Milano, misero manifesti “ghigliottina a Kabobo”: condanne annullate

Lombardia
Foto di archivio (Fotogramma)

La Cassazione ha annullato, con rinvio a un nuovo giudizio d'appello, la condanna a 6 mesi per due commercianti che nel 2013 misero su un loro camion pubblicitario un manifesto con scritto: "Clandestino uccide tre italiani a picconate-pena di morte subito" 

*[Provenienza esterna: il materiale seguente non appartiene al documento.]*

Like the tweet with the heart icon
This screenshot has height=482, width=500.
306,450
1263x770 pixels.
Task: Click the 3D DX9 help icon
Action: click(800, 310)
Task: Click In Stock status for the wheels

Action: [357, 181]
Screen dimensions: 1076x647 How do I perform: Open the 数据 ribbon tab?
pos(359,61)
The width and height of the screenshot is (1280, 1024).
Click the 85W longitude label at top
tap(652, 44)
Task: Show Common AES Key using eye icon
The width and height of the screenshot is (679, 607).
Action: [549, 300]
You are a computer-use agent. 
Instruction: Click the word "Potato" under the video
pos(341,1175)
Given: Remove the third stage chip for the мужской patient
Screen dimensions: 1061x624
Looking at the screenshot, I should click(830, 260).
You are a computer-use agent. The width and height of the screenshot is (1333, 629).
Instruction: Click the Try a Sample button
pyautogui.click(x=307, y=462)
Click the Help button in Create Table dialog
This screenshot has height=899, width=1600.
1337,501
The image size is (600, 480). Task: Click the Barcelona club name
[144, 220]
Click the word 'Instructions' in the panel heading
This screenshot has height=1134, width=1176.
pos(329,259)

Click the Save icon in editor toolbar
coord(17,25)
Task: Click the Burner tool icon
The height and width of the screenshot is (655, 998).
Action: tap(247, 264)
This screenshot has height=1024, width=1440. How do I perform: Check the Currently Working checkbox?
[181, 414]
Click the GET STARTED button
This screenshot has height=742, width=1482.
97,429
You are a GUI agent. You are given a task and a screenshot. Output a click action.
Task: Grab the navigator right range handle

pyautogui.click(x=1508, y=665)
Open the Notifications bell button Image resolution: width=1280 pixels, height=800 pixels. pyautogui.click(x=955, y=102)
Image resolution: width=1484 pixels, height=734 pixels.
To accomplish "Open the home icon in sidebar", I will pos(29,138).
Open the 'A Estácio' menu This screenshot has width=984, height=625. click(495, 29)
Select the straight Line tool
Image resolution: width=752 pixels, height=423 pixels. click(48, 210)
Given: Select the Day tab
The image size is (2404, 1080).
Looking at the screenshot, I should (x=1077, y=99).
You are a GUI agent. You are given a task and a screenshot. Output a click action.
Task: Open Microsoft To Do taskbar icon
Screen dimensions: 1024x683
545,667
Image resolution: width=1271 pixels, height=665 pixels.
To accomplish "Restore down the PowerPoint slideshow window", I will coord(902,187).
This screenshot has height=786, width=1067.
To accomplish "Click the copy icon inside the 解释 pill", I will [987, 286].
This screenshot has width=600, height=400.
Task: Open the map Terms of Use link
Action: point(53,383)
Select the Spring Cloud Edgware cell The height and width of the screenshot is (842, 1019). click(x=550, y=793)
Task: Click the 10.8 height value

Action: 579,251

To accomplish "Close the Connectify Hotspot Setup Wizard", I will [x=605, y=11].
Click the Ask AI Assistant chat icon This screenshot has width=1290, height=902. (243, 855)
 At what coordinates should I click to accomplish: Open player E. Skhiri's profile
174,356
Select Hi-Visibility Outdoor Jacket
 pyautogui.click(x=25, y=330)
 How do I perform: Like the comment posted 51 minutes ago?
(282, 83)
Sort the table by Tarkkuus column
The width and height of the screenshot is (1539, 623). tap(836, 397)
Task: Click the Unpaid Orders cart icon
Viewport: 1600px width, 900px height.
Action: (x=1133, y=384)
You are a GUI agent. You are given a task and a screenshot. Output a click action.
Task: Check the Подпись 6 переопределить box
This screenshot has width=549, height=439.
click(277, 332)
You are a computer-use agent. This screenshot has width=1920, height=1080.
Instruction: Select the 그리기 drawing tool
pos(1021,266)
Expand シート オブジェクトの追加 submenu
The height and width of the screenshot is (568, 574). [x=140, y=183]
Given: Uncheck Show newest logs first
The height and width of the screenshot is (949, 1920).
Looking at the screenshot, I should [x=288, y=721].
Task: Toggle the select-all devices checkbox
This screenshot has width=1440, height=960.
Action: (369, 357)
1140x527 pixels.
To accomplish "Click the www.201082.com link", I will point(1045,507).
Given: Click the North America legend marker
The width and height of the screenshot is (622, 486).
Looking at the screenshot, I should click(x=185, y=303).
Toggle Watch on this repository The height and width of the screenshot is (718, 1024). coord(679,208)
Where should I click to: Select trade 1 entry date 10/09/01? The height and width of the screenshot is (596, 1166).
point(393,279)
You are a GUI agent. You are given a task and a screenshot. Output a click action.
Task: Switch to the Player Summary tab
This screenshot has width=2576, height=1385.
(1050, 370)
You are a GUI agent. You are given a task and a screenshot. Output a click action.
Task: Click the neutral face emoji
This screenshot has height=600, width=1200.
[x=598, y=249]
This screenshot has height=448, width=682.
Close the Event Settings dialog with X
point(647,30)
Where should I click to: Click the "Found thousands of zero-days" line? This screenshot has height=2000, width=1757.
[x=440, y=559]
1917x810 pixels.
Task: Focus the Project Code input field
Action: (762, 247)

Non basta per configurare il reato di propaganda di idee fondate sull'odio razziale un "sentimento di generica antipatia, insofferenza o rifiuto" per ragioni "attinenti alla razza, alla nazionalità", ma ci deve essere "una condotta discriminatoria che si fonda proprio sulla 'qualità personale' del soggetto, e non, invece, sui suoi comportamenti", questo quanto si legge nelle motivazioni della sentenza con cui la Cassazione ha annullato, con rinvio a un nuovo giudizio d'appello, la condanna a 6 mesi per due commercianti che nel 2013, dopo il 'caso Kabobo' a Milano, misero su un loro camion pubblicitario un manifesto con scritto: "Clandestino uccide tre italiani a picconate-pena di morte subito". Sul manifesto era presente anche la "riproduzione di una ghigliottina la cui lama gronda sangue e accanto alla stessa l'immagine della testa di un uomo di colore decapitato". La Suprema Corte ha accolto il ricorso dell'avvocato Carlo Sergio Oldani, legale di Mirko Rosa, noto ex titolare di negozi 'compro oro' e del padre.

La decisione dei giudici

Il 15 novembre 2017 la Corte d'Appello di Milano aveva confermato le condanne inflitte ai due commercianti dal Tribunale di Busto Arsizio (Varese), dichiarati "responsabili in concorso tra loro di avere propagandato idee fondate sull'odio razziale". Tra l'altro, "in primo piano" sul manifesto "simmetricamente rispetto alla ghigliottina campeggiava un'immagine di Mirko Rosa con un fazzoletto annodato in testa alla moda dei pirati e la scritta pubblicitaria del negozio". Per la Suprema Corte, però, "il percorso logico giuridico compiuto dai giudici di merito è errato perché muove dal presupposto, rimasto indimostrato, secondo il quale le violente espressioni, che invocano in modo cruento e plateale l'applicazione della pena capitale, riportate nei manifesti" costituiscono attività "discriminatoria perché tale inammissibile sanzione sarebbe applicabile solo in ragione dello stato di clandestinità dell'uomo di colore accusato del triplice omicidio". Manca, per la Cassazione, "un'adeguata ricostruzione della vicenda evocata dal manifesto che costituisce l'antecedente storico e logico", ossia gli omicidi a picconate commessi dal ghanese che l'11 maggio 2013 seminò il terrore nel quartiere Niguarda. E quindi "risulta insufficiente la motivazione nella parte in cui afferma la natura discriminatoria della condotta mediante una disarticolata evocazione del mero contenuto formale del manifesto a carattere pubblicitario, senza che si sia provveduto alla ricostruzione del contesto, ricostruzione che risulta essenziale per comprendere il contenuto discriminatorio della pubblicità".

La sentenza annullata

Per questo i giudici (prima sezione, presidente Filippo Casa) hanno disposto "l'annullamento della sentenza" di condanna "per colmare il vuoto motivazionale". I giudici di merito, infatti, spiega ancora la Cassazione, "hanno ravvisato la discriminazione nella circostanza che si tratta un soggetto indicato come 'clandestino', senza però che sia stata in alcun modo esplorata, da un lato la relazione" esistente "tra il comportamento omicida posto in essere da tale individuo e l'odio manifestato nei suoi confronti dagli imputati, e, dall'altro lato l'irregolarità dell'ingresso in Italia del soggetto che si è reso autore di quei gravi fatti".